Despite this the DWI says it does not monitor asbestos in water and referred to the WHO’s assessment stating that there was no significant risk.
Ofwat, the UK water regulator, also says it has no information on the extent of asbestos cement drinking water pipes and that the issue is outside of its remit.
Yet if responsibility for replacing asbestos cement pipes lies with the water companies in England and Wales, their record has been heavily criticised.
EU directives to improve water quality drove a surge in infrastructure investment. Overall, capital expenditure — which includes fixing leaks and improving reservoirs — averaged £5.5bn a year in the first two decades after privatisation but declined 10 per cent in the 10 years to £4.56bn in March 2018, according to research by Greenwich university based on Ofwat’s annual reports.
The lack of investment has led to hundreds of burst pipes across the country, flooding businesses and homes, and closing schools and roads. In February last year burst water mains caused by a thaw after freezing temperatures left tens of thousands of people without water supplies and some Londoners queueing for bottled water.
Faced with rising public and political criticism, water companies have pledged to raise their investment. But having taken on £51bn in borrowings since being privatised with no debt in 1989, they are not in a position to start comprehensively replacing asbestos cement drinking pipes even if they were to accept the concerns.
There is also a question of legal liability.

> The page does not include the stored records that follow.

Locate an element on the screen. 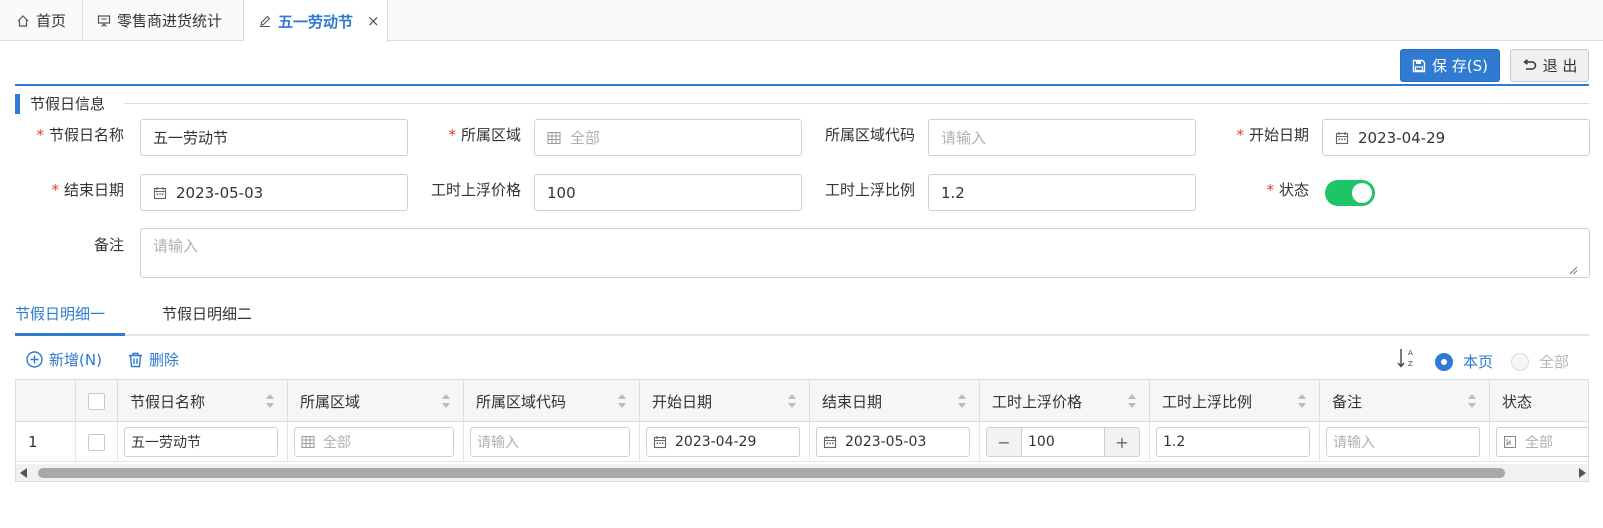  header-cell: 节假日名称 is located at coordinates (203, 401).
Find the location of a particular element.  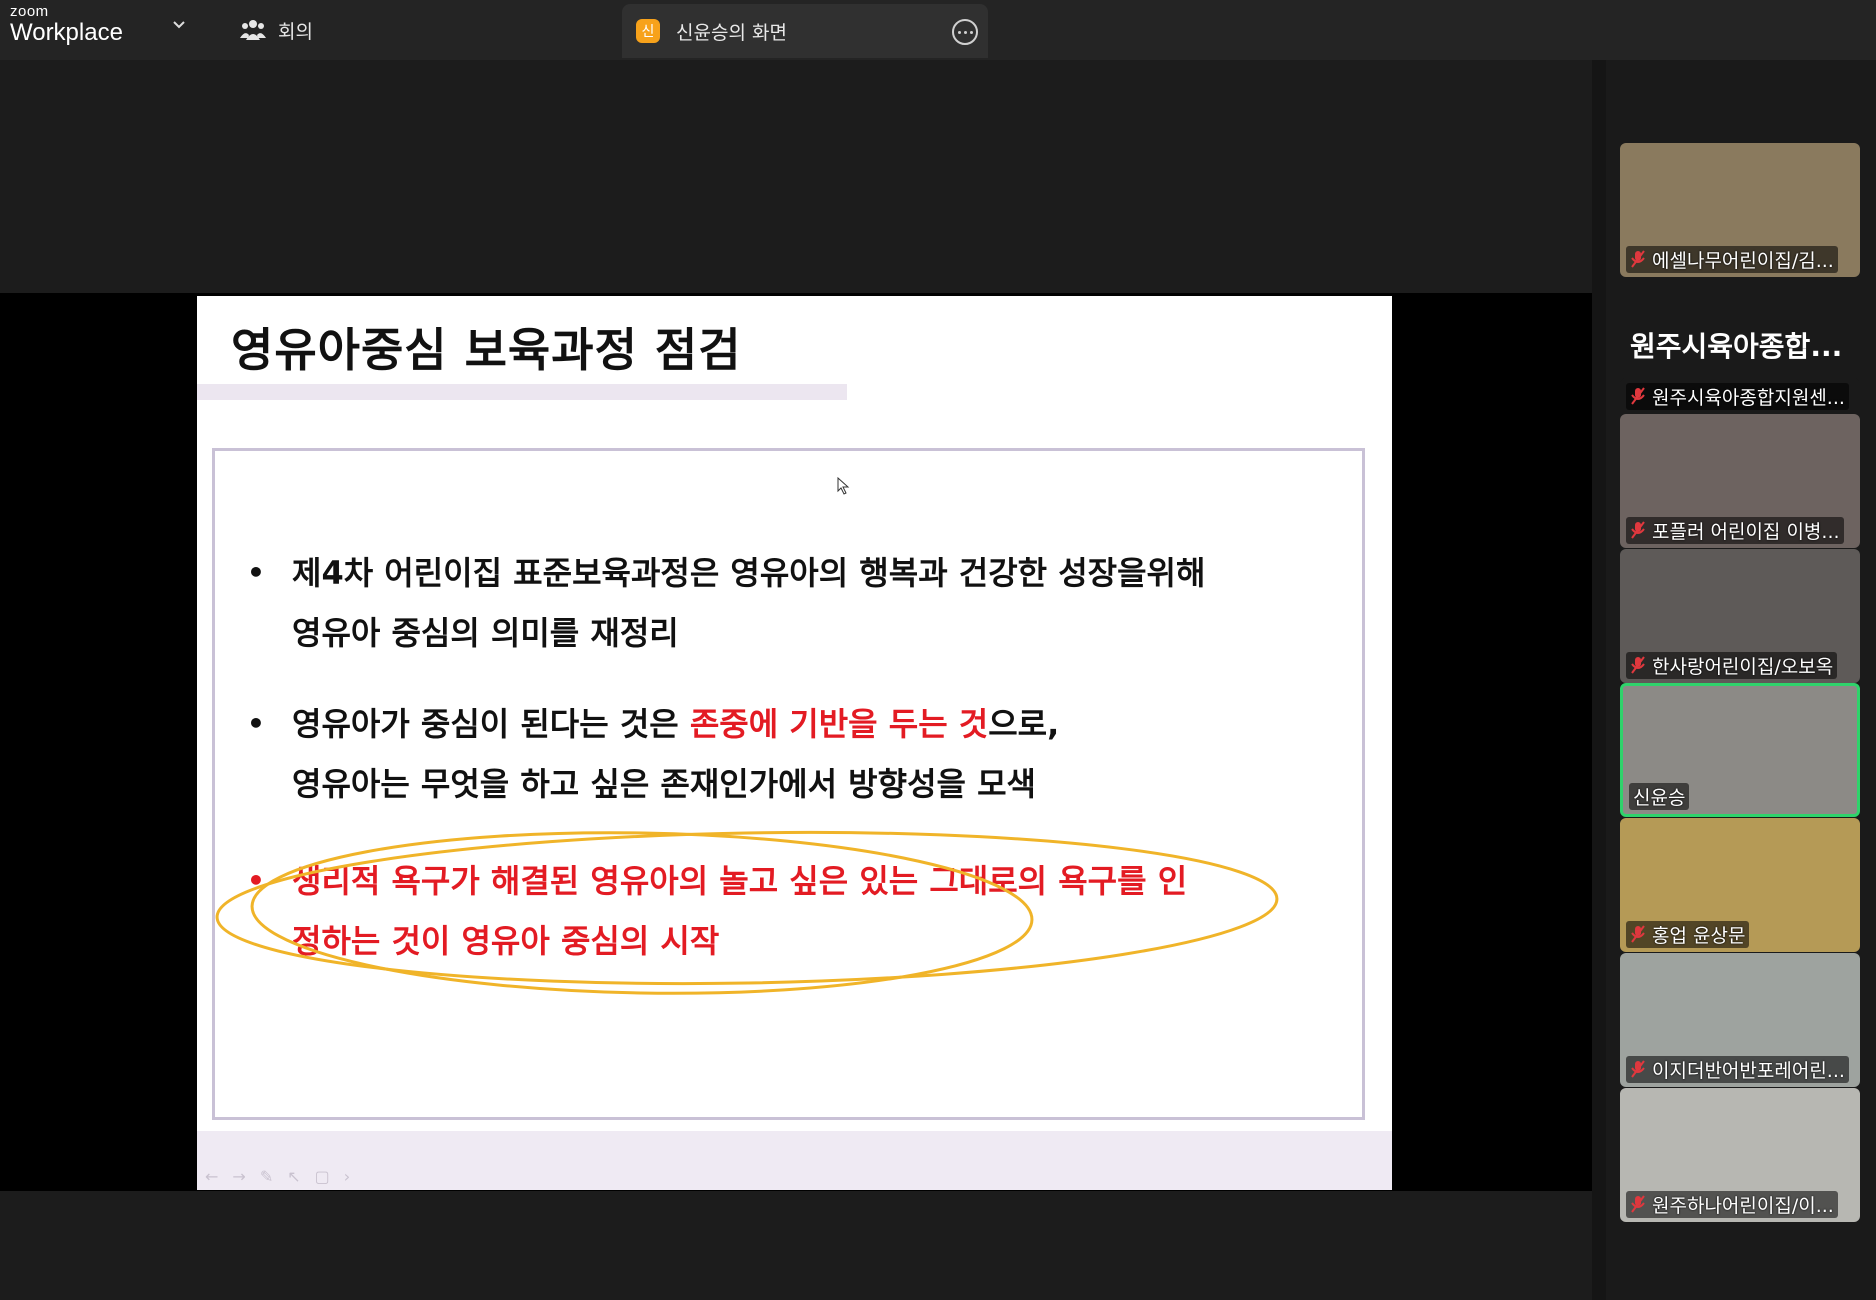

participant-tile: 홍업 윤상문 is located at coordinates (1740, 885).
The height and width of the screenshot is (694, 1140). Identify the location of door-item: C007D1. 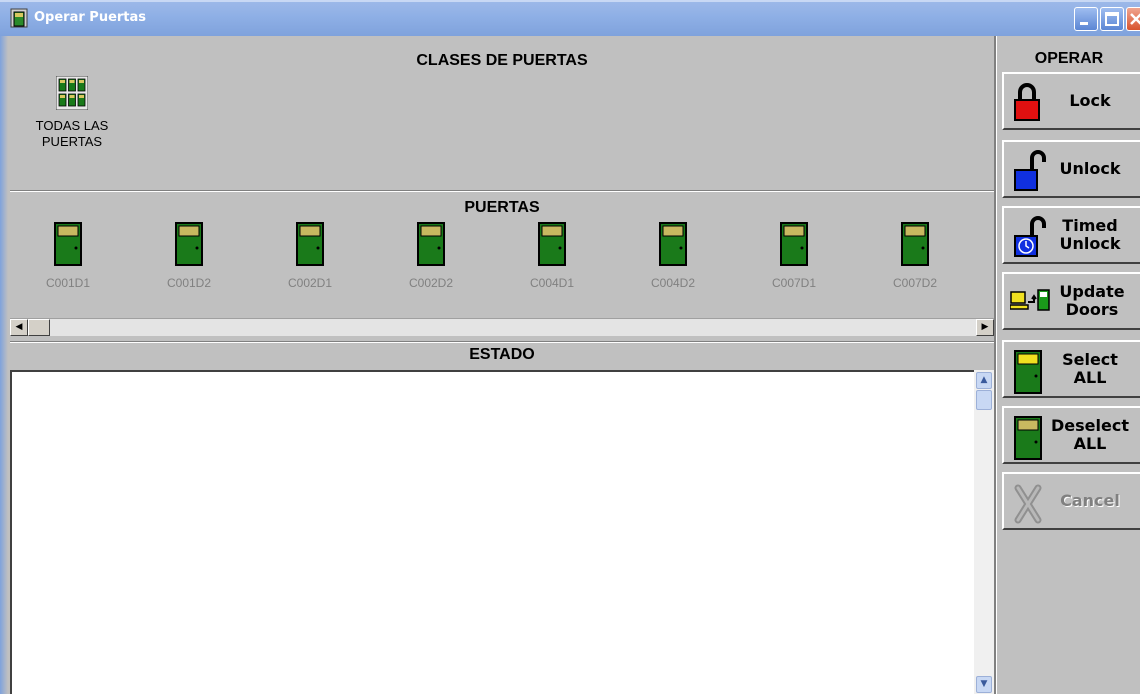
(794, 256).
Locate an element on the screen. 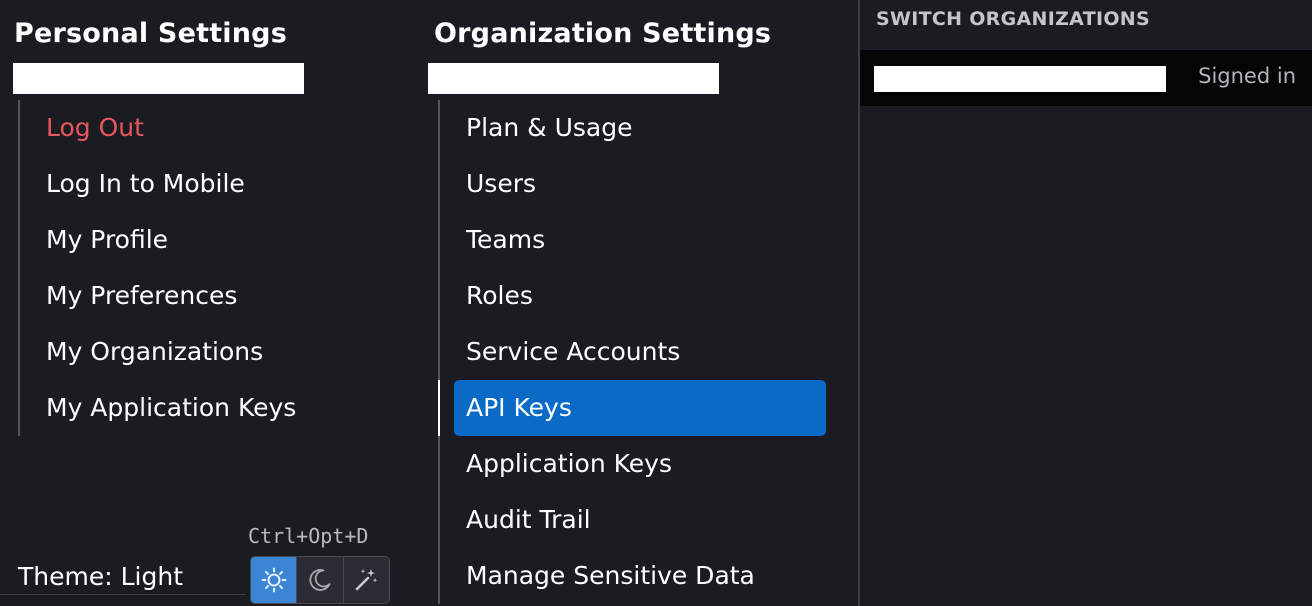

The pipes were installed during public ownership, raising difficult questions over liability for the work.
Thames Water insists there is “absolutely no reason for concern, for any of our customers, in Cranleigh or in any part of our region”. Citing support from the DWI and the WHO, it says: “We are tested vigorously on the quality of our water, which ranks among the best in the country and the world.”
But even Prof Fowell says “the industry needs to have a strategy for replacing the pipes.” At the very least, he says, “they need to know where they are and how many are left and what condition they are in.”
Mr Clarke, the unlikely Cranleigh campaigner, agrees. “People are still dying of asbestos-related diseases,” he says. “Everyone assumes they inhaled asbestos at some point in their lives. But what if people are dying from drinking asbestos fibres in water?”